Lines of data
——
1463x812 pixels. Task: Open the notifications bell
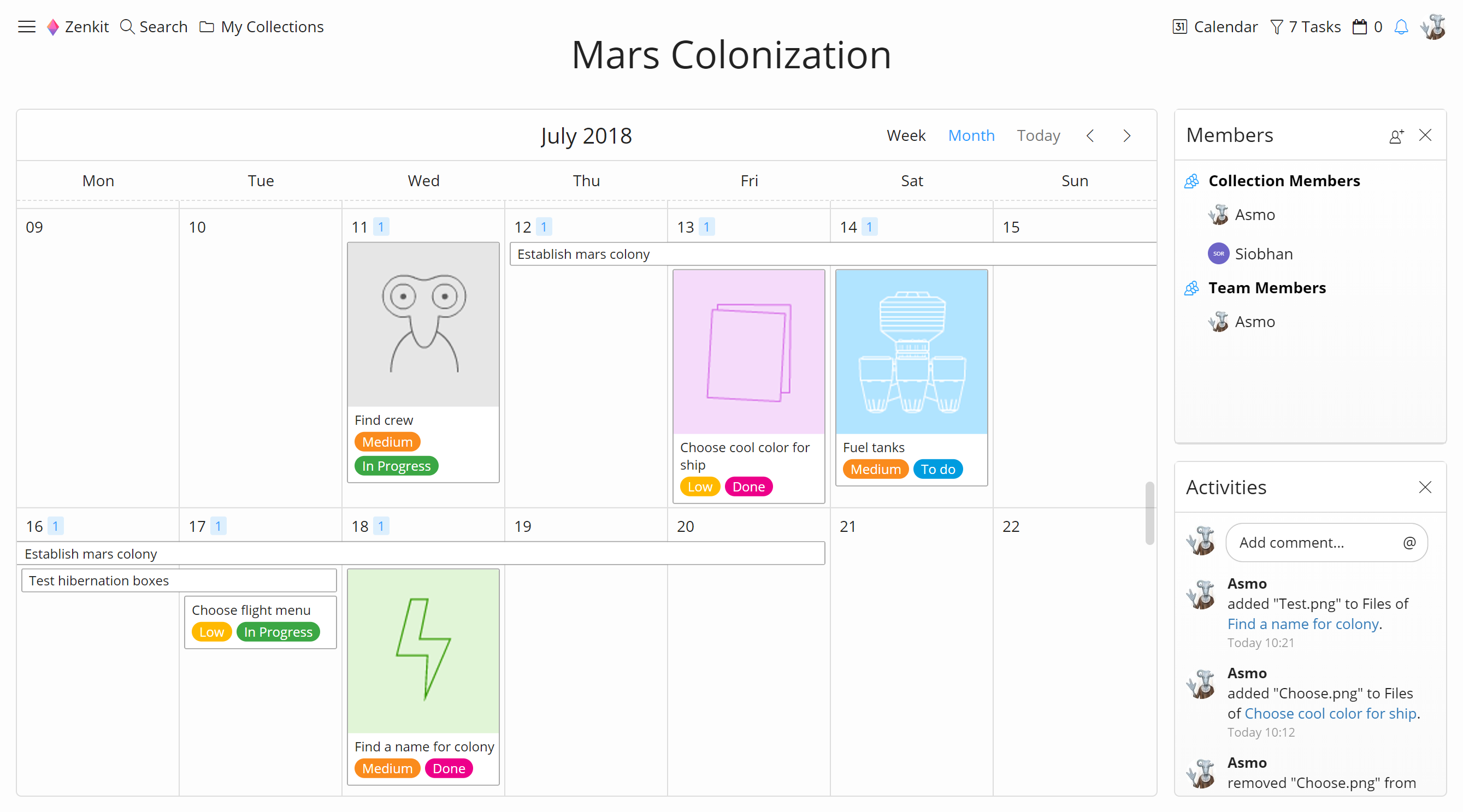tap(1401, 27)
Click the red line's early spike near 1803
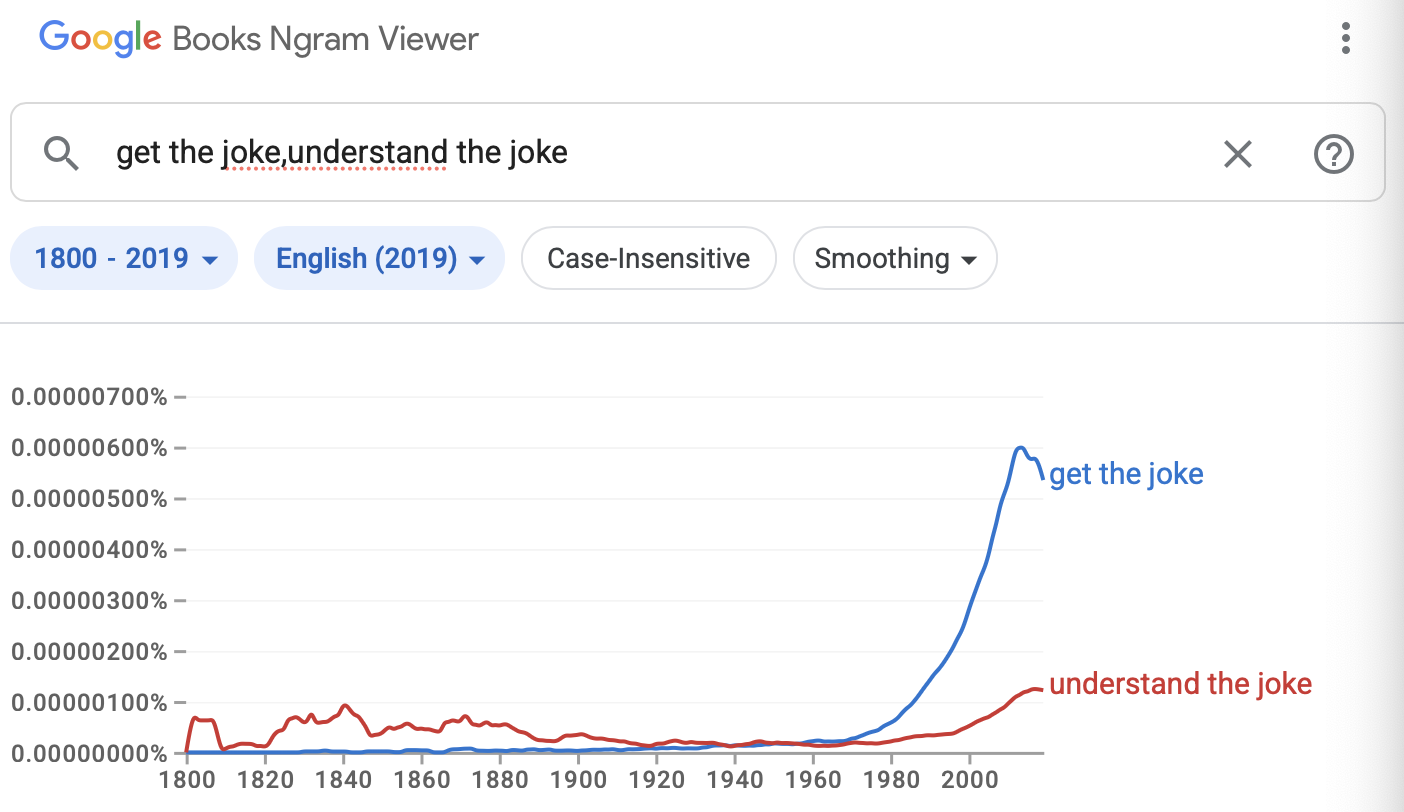The height and width of the screenshot is (812, 1404). click(197, 718)
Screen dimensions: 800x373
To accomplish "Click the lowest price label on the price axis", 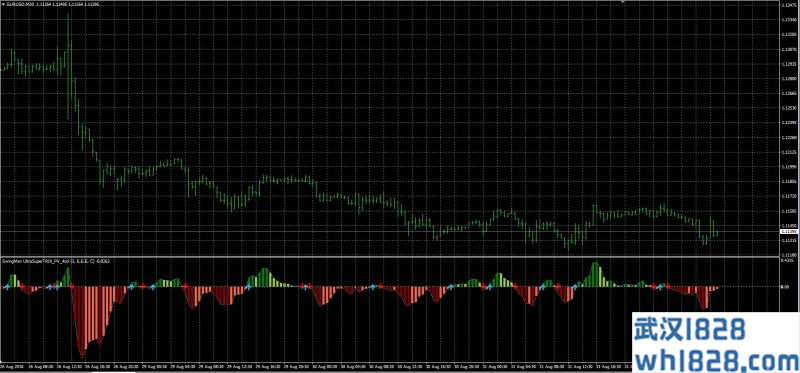I will [789, 254].
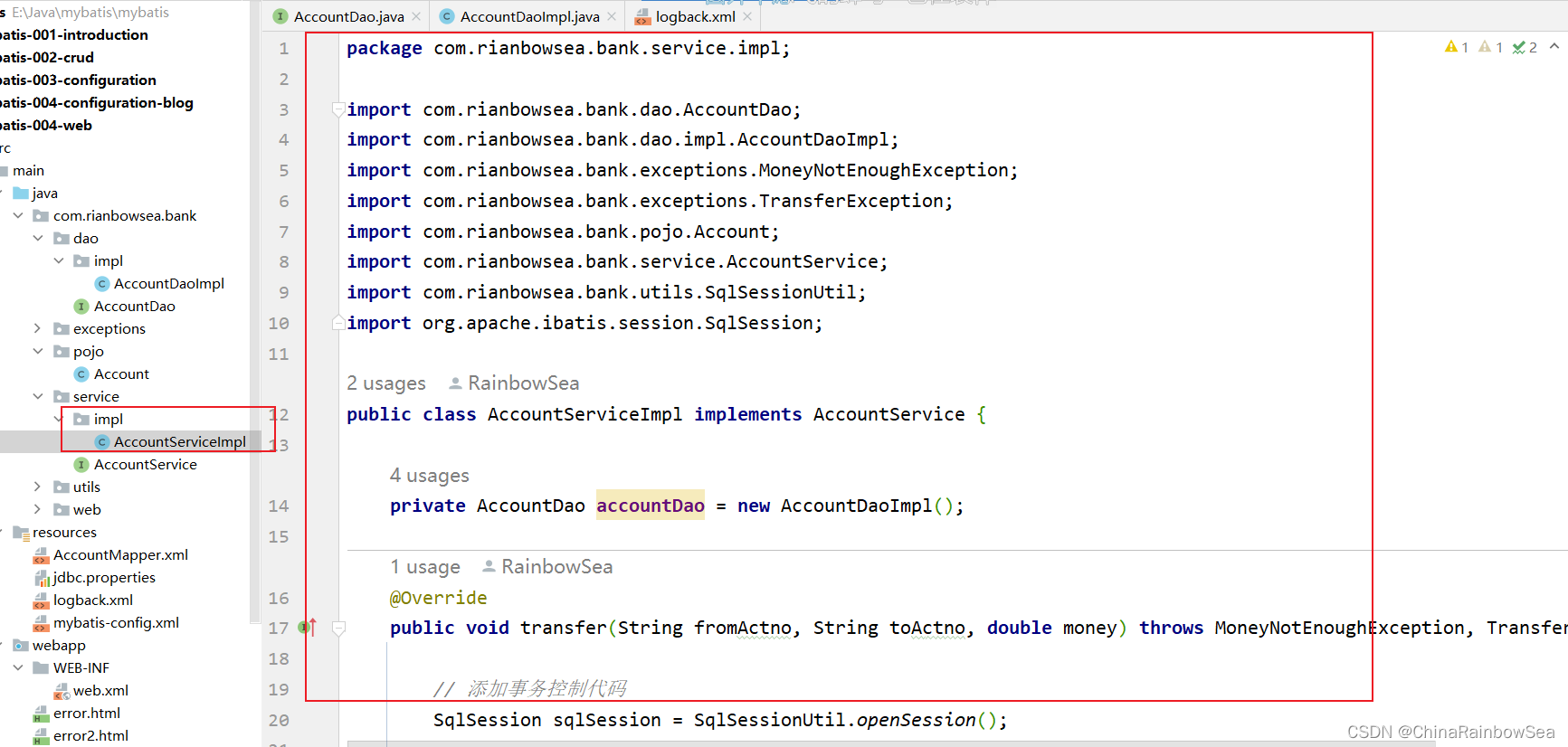Open the logback.xml editor tab
The image size is (1568, 747).
tap(694, 16)
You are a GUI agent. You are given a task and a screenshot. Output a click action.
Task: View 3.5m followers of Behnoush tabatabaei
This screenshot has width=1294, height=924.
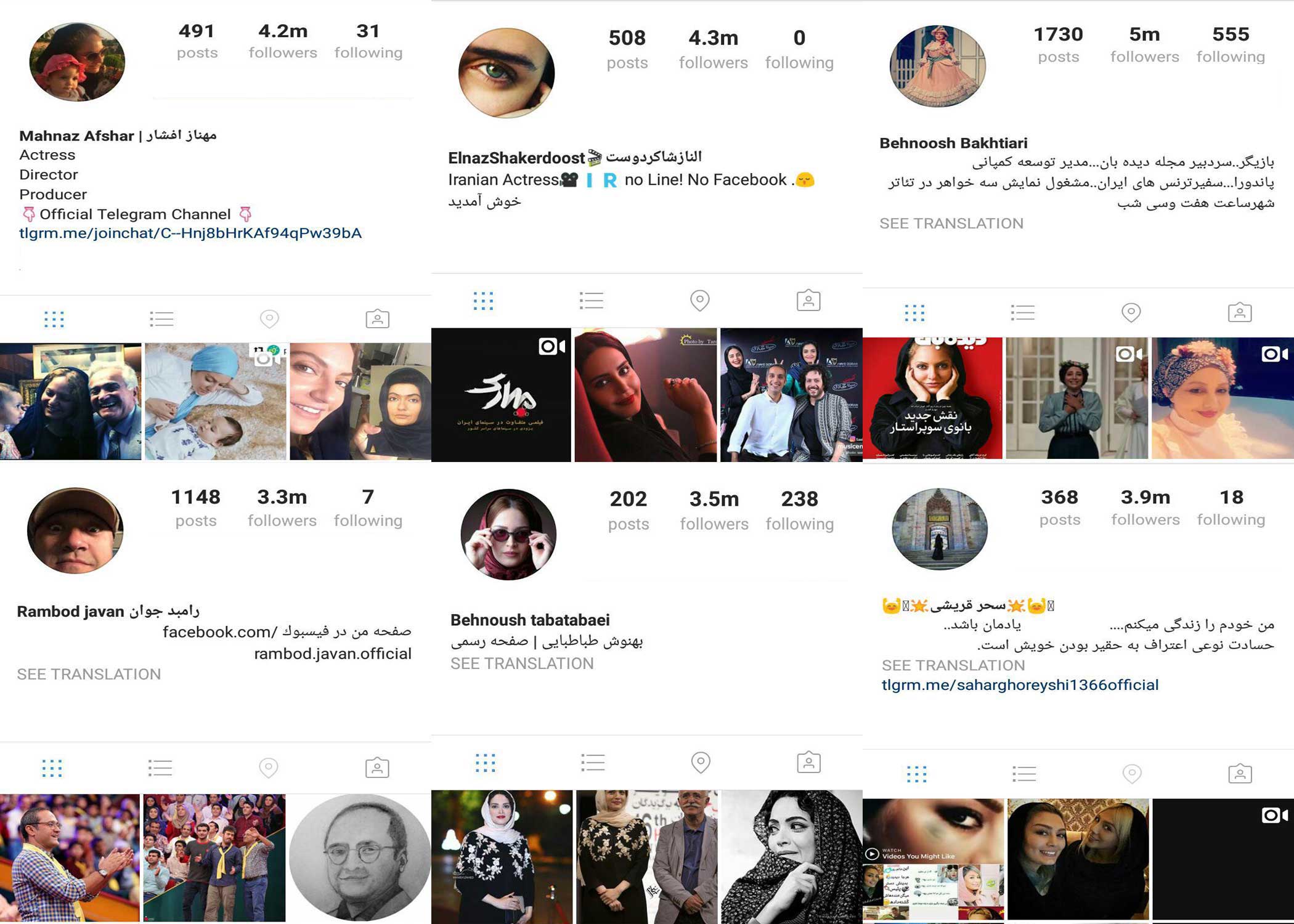(714, 510)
——
§ WRITTEN EXERCISE: Please rewrite the items starting at the line containing "You are a GUI" and ending with the last item, swapping "screenshot" for "screen capture" and keeping everything else unchanged. Leave the pictures out of your answer.

§ THE RESPONSE:
You are a GUI agent. You are given a task and a screen capture. Output a click action.
Task: View 3.5m followers of Behnoush tabatabaei
This screen capture has width=1294, height=924.
(714, 510)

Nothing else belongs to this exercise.